The President should be elected directly by the people, and for a relatively short term, e.g. 4 years, with a limit on the number of terms. As one of the Convention delegates put it: If the President is to be the Guardian of the people, let him be appointed by the people. Originally, the US Constitution had no limit on the number of terms. However, after Franklin Roosevelt was elected to four terms, fear of dictatorship led to the 22nd Amendment in 1951 which limits the President's incumbency to two terms.
Above and beyond drafting a good constitution, the 55 framers of 1797 would encourage the leaders and citizenry of Uganda to address more vigorously the problem of corruption. In the past year, the papers each day have carried shocking stories of fraud, defalcation, embezzlement, and corruption, both in and out of government. The problem reminds us of Mark Twain's famous statement about the weather: Everybody talks about it, but no one ever does anything about it. ...
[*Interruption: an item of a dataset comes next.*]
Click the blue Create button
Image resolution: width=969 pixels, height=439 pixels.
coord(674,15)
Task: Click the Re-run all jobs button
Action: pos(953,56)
In the realm of politics, the greatest privilege of my life was to know Jack Kennedy, and to be asked by him to manage a part of his campaign for President, to see him fight a hard campaign and win against Richard Nixon, and to witness his inaugural address in January, 1961. His words are as appropriate for the people of Uganda today as they were thirty years ago for Americans:
And so my fellow citizens, ask not what your country can do for you; ask what you can do for your country.
Let every nation know ... that we will pay any price, bear any burden, meet any hardship, support any friend, oppose any foe, in order to assure the survival and the success of liberty.
The energy, the faith, the devotion which we bring to this endeavour will light our country and all who serve it and the glow from that fire can truly light the world.
Finally, with a good conscience our only sure reward, with history the final judge, let us go forth to lead the land we love, asking His blessing and His help, but knowing that here on earth God's work must truly be our own.